# Text to read
============================================================

We had just begun the second chapter of a book about a poor family and their beloved coon dog, and some of my 4th-grade students and I were seated around a table in a small corner of the classroom. The father had just been brutally arrested and chained to the back of a wagon by the sheriff:
The wagon started, and the sheriff rode behind it on his horse. Sounder made a great lunge forward, and the boy fell against the corner of the porch. Sounder raced after the wagon. No one yelled after him. The mother stood still in the doorway. The deputy who wasn’t holding the reins turned on the seat, aimed his shotgun at the dog jumping at the side of the wagon, and fired. Sounder fell in the road, and the sheriff rode around him. Sounder’s master was still on his back in the wagon, but he did not raise his head to look back.
At the end of this scene, all of my students looked up from the book in horror. This isn’t supposed to happen, they said. You can’t begin a book like this. They were actually angry at the book itself.
I learned an important lesson the year that I decided to read with one of the three literature groups in my class William Armstrong’s Newbery Award-winning children’s book, Sounder. I was teaching at an independent school in Cambridge, Mass., where the majority of the students were from middle- to upper-middle-class families.

============================================================

# Data for processing
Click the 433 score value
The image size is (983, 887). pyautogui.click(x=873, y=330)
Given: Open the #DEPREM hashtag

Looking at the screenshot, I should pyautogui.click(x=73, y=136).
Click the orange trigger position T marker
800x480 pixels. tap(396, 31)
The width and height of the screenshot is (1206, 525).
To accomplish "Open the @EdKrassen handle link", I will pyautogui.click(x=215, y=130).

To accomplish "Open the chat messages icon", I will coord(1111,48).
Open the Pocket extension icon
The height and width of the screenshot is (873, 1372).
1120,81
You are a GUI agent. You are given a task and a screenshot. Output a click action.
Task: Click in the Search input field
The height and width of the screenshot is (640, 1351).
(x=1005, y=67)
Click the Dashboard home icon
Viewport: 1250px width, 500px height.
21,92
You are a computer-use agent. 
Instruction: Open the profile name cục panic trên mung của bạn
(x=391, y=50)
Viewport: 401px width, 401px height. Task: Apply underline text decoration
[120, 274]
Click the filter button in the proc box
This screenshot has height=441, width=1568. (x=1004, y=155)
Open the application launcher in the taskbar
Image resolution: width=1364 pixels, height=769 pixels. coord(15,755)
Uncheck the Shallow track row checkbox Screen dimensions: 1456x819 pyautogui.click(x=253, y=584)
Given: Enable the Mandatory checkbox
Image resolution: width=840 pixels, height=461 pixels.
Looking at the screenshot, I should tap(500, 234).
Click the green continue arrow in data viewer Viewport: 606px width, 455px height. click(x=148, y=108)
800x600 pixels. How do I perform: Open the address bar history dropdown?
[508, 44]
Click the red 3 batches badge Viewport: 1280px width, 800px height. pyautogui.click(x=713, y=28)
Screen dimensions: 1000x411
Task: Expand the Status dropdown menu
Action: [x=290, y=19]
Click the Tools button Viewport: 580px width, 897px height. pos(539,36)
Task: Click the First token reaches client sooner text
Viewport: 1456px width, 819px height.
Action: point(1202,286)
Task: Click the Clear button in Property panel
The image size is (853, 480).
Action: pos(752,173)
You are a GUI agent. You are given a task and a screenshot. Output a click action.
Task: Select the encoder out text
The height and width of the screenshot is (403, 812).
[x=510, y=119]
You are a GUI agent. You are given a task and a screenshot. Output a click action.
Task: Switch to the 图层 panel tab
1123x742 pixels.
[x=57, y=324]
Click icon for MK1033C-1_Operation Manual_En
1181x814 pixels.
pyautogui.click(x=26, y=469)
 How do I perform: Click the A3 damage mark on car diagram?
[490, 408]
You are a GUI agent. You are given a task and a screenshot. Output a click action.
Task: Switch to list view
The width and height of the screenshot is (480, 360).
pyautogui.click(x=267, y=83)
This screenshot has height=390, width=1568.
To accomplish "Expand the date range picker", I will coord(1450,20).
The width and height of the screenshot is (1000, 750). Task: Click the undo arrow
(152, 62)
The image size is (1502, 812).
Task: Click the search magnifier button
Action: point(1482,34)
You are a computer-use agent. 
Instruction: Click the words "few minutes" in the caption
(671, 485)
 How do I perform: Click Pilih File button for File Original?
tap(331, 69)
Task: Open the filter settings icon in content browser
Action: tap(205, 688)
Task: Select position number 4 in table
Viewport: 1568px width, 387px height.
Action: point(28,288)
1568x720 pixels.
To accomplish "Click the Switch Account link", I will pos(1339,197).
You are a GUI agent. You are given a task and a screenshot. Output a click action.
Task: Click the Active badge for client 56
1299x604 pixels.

============================================================

# Directive 1
Answer these questions about the Sounder text:
(a) What grade were the students reading with the teacher?
(b) Who fired the shotgun at the dog?
(c) In what city was the independent school?
# Directive 2
Copy out the listing from its first line up to and including the line with "(x=391, y=50)".

# Solution 1
(a) 4th grade
(b) The deputy who wasn't holding the reins
(c) Cambridge, Mass.

# Solution 2
Click the 433 score value
The image size is (983, 887). pyautogui.click(x=873, y=330)
Given: Open the #DEPREM hashtag

Looking at the screenshot, I should pyautogui.click(x=73, y=136).
Click the orange trigger position T marker
800x480 pixels. tap(396, 31)
The width and height of the screenshot is (1206, 525).
To accomplish "Open the @EdKrassen handle link", I will pyautogui.click(x=215, y=130).

To accomplish "Open the chat messages icon", I will coord(1111,48).
Open the Pocket extension icon
The height and width of the screenshot is (873, 1372).
1120,81
You are a GUI agent. You are given a task and a screenshot. Output a click action.
Task: Click in the Search input field
The height and width of the screenshot is (640, 1351).
(x=1005, y=67)
Click the Dashboard home icon
Viewport: 1250px width, 500px height.
21,92
You are a computer-use agent. 
Instruction: Open the profile name cục panic trên mung của bạn
(x=391, y=50)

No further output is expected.